A dramatic example of the change in Indigenous attitudes toward the idea of allowing other people to organize for them came at the Ninth Congress of the Inter-American Indian Institute held in Santa Fe, New Mexico, in 1985. These congresses, as with the III in general, traditionally had been a forum for governmental representatives of the participating countries and there was little effort to involve Indigenous peoples themselves in the discussions. At the Ninth Congress, however, representatives from a variety of organizations throughout the hemisphere arrived to participate in the conference. This was the first time there was a significant international Indigenous presence at one of III's Congresses. They were not official delegates to the conference but rather only observers, and hence were not allowed to participate fully in the discussions. Rather than condoning the official discussions of the Indian "Problem," they withdrew into a parallel session which they called the Indian Forum. "Given that the Inter-American Indian Institute has always made decisions about Indian people without consulting authentic Indian organizations," a declaration from the Forum stated, "The Indian Forum proposes that all decisions should be made in close consultation with the representative Indian organizations and that at the same time a human rights section be formed with the participation of representatives of Indian organizations."[45]

From the founding of the Shuar Federation in 1964 through the 1990 Indigenous Uprising and on to the present, Ecuador has experienced an Indian movement more significant than anything for which the indigenistas could have hoped.
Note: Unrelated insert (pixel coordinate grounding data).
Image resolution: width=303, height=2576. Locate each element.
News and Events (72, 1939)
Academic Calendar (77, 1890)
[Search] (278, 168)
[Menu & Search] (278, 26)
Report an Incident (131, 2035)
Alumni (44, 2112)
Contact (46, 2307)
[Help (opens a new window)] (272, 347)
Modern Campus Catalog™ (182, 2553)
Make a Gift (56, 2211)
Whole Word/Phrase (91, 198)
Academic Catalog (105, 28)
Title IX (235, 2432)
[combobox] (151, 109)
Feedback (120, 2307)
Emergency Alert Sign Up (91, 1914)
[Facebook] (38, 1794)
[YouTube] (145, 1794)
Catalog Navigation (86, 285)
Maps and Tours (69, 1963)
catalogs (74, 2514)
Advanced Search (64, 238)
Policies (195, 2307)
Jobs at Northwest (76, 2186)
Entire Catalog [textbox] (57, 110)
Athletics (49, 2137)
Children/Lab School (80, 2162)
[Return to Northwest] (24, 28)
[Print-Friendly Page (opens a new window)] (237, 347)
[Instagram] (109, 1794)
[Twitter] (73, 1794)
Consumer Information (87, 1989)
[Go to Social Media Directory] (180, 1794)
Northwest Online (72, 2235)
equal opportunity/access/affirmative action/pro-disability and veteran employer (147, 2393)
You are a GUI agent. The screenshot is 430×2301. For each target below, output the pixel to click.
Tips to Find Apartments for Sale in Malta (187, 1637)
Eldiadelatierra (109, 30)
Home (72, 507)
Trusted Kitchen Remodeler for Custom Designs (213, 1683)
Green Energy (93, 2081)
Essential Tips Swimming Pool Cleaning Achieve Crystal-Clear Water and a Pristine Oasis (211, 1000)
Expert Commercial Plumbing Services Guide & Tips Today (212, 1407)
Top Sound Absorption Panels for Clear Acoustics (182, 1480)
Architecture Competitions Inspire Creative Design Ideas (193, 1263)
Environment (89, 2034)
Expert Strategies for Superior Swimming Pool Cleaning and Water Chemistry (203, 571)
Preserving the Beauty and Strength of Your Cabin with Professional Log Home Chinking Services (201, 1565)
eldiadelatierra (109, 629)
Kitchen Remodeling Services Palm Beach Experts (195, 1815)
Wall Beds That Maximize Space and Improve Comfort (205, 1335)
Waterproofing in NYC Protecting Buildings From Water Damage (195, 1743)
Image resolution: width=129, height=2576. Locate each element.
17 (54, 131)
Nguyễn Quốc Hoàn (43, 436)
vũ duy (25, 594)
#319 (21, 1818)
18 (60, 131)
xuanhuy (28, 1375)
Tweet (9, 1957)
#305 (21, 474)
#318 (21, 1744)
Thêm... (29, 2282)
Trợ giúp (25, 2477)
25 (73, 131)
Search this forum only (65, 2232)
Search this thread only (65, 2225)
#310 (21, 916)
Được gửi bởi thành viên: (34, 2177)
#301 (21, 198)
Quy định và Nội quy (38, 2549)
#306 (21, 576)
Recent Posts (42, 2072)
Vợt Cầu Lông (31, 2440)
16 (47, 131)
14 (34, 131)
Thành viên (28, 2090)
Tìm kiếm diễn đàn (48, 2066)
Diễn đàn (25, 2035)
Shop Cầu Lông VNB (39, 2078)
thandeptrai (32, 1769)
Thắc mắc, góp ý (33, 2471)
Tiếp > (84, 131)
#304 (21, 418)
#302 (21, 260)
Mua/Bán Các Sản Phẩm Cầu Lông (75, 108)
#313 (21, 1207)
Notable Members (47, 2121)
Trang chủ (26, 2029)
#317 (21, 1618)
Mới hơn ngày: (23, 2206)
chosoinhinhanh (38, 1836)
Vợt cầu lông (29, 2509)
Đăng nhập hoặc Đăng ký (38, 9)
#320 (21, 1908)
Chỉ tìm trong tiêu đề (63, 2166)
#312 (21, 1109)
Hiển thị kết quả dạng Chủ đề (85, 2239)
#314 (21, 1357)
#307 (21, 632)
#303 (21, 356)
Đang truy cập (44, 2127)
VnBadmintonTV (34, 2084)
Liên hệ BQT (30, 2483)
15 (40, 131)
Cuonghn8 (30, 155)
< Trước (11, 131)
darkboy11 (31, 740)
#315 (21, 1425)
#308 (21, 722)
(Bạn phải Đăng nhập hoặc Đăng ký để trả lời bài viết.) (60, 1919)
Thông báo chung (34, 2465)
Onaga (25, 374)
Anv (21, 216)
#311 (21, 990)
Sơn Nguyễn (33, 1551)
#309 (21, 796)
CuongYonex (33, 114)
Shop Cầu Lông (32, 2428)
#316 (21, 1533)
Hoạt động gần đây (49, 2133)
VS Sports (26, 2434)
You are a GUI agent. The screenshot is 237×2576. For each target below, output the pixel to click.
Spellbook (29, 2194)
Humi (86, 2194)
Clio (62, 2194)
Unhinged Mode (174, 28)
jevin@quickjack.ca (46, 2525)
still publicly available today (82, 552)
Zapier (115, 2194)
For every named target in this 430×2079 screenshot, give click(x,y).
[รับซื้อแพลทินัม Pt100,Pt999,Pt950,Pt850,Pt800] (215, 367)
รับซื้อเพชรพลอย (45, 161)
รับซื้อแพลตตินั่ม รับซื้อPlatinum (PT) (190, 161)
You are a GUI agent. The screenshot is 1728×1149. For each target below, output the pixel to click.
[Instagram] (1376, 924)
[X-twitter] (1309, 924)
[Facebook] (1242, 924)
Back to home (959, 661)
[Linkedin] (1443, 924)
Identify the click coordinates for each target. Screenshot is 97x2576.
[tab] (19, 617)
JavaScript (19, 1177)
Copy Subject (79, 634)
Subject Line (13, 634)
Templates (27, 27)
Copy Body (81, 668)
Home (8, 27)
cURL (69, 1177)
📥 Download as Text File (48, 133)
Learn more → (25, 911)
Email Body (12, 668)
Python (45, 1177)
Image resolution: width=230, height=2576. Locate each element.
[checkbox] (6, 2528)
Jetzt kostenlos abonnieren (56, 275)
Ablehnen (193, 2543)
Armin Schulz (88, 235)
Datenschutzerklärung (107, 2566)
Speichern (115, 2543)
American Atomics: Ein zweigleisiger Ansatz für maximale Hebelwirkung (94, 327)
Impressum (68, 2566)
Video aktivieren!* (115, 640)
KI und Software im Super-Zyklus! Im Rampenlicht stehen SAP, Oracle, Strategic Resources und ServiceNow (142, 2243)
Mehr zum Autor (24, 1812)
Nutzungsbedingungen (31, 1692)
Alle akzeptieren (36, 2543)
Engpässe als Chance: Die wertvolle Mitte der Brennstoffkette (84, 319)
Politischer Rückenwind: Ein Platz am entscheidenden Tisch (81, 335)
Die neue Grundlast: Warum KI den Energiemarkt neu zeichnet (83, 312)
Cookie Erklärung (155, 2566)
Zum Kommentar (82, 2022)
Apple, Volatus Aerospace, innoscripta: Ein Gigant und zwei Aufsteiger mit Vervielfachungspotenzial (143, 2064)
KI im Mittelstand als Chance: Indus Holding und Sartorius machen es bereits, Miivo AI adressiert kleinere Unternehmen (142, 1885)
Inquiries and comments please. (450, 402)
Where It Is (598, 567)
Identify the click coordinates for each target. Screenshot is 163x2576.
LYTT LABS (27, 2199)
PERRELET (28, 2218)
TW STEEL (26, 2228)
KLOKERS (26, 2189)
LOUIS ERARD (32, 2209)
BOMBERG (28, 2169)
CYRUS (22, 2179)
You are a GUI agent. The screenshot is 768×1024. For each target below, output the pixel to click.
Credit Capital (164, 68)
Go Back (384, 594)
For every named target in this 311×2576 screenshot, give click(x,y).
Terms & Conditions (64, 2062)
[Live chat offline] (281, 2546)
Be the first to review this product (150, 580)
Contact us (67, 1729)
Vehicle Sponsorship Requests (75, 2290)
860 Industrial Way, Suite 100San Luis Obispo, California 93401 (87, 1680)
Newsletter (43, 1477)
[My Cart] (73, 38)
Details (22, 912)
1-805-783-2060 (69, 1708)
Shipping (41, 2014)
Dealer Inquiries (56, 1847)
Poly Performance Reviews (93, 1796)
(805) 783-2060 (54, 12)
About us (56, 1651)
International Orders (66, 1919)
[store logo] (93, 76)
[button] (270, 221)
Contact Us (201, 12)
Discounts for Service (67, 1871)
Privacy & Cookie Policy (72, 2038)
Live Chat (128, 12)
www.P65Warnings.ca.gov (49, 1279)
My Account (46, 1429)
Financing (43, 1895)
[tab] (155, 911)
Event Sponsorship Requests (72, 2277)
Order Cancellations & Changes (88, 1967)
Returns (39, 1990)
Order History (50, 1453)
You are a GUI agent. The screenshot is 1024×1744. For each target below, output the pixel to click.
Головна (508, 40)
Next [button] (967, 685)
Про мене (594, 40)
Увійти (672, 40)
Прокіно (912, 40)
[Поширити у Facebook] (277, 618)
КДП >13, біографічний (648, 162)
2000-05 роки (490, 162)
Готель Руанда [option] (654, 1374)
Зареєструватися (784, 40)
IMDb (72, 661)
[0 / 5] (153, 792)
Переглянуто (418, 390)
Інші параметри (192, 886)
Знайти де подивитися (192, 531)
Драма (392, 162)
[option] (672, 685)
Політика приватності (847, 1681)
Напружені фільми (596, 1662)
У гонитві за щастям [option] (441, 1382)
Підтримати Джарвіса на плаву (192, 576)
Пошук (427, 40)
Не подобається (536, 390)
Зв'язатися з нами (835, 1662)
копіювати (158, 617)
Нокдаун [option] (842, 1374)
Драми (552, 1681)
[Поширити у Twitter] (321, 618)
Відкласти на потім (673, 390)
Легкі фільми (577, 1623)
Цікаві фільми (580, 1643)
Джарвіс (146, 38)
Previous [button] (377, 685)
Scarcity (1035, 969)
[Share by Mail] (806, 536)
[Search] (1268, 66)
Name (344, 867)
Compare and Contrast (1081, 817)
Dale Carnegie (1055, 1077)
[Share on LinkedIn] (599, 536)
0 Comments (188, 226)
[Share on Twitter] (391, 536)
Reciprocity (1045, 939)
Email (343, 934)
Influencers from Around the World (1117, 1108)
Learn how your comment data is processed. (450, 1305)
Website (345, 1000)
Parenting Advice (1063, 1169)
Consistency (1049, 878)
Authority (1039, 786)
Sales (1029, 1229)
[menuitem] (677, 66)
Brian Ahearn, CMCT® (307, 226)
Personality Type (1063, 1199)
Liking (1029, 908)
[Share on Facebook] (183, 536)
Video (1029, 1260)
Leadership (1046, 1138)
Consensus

Today, Ecuador has one of the strongest and most dynamic Indian movements in the world. Perhaps the weakness of the indigenista movement in the middle of the twentieth century helped contribute to a more significant movement at the end of the century. A general lack of effective governmental programs in an attempt to improve Indigenous lives also meant fewer attempts to coopt incipient community organizations which had the potential for agitating for real and significant social, political, and economic change. A weak indigenista movement which by its very nature would be paternalistic also left more political space for Indigenous leaders to organize themselves and in the process gain critical organizing experience. Finally, sociological and anthropological studies which Indigenista intellectuals penned throughout the 1930s to the 1950s laid a base of understanding which Indigenous intellectuals could use to build more effective organizational structures. It is perhaps out of a weak indigenista movement that a strong Indian movement has emerged today.